4.21. In the event that the Affiliate provides Superbet with incorrect or incomplete payment details or the Affiliate has failed to update its payment details on the Affiliate Account and as a result the Referral Commission is paid to an incorrect payment account and/or not paid at all, Superbet shall no longer be liable to the Affiliate for any such Referral Commission.
4.22. In the event that the Parties agree in accordance with the Commercial Agreement to change the type of Referral Commission and/or the amount of the Referral Commission paid by Superbet to the Affiliate (as applicable), such change will only apply to future Referred Players generated in accordance with the Agreement by the Affiliate from (and inclusive of) the date agreed by the Parties (“Date of Change”) and not to any past Referred Players generated in accordance with the Agreement by the Affiliate prior to the Date of Change.

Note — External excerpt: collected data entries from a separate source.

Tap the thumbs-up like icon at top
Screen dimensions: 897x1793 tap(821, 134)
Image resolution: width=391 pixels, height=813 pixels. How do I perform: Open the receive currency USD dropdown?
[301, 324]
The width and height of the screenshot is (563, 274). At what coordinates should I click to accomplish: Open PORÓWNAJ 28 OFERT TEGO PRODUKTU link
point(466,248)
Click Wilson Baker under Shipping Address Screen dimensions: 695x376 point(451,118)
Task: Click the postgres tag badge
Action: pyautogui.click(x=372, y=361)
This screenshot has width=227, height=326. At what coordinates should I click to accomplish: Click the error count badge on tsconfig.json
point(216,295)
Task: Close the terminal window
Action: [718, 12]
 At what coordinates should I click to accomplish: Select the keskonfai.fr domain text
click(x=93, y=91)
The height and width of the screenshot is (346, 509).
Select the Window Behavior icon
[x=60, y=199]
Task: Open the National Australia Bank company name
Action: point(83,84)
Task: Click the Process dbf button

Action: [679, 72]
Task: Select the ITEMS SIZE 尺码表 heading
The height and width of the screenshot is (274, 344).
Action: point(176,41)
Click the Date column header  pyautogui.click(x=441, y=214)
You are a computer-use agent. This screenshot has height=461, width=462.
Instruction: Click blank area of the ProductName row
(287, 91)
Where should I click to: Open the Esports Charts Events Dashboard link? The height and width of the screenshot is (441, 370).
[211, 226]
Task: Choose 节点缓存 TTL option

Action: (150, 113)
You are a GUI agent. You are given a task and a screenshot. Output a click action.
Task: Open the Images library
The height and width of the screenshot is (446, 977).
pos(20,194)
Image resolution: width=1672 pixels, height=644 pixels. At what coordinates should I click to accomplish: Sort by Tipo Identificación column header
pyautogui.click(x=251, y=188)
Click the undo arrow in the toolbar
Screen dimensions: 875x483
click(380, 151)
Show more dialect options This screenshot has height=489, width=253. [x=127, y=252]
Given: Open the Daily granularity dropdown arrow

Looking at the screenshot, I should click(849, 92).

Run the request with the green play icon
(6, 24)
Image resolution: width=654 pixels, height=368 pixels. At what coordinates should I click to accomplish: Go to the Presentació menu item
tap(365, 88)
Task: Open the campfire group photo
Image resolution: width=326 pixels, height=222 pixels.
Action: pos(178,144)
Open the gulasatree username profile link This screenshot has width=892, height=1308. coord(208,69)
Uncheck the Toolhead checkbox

The type of Referral Commission and/or the amount of the Referral Commission paid by Superbet to the Affiliate may be changed multiple times throughout the Agreement.
5.1. Superbet reserves the right to seek criminal and/or other sanctions against the Affiliate, if Superbet suspects that the Affiliate, the Referred Player and/or any third party acting indirectly or directly on behalf of the Affiliate has engaged in any fraudulent, dishonest and/or criminal act and Superbet may disclose such information to the relevant authorities and/or other relevant third parties as may be necessary in this regard.
5.2. Superbet retains the right to review the Affiliate's activity under the Agreement for possible fraud, whether such is fraud is the Affiliate's, any third party acting indirectly or directly on behalf of the Affiliate and/or a Referred Players. Any review period will not exceed 60 (sixty) days.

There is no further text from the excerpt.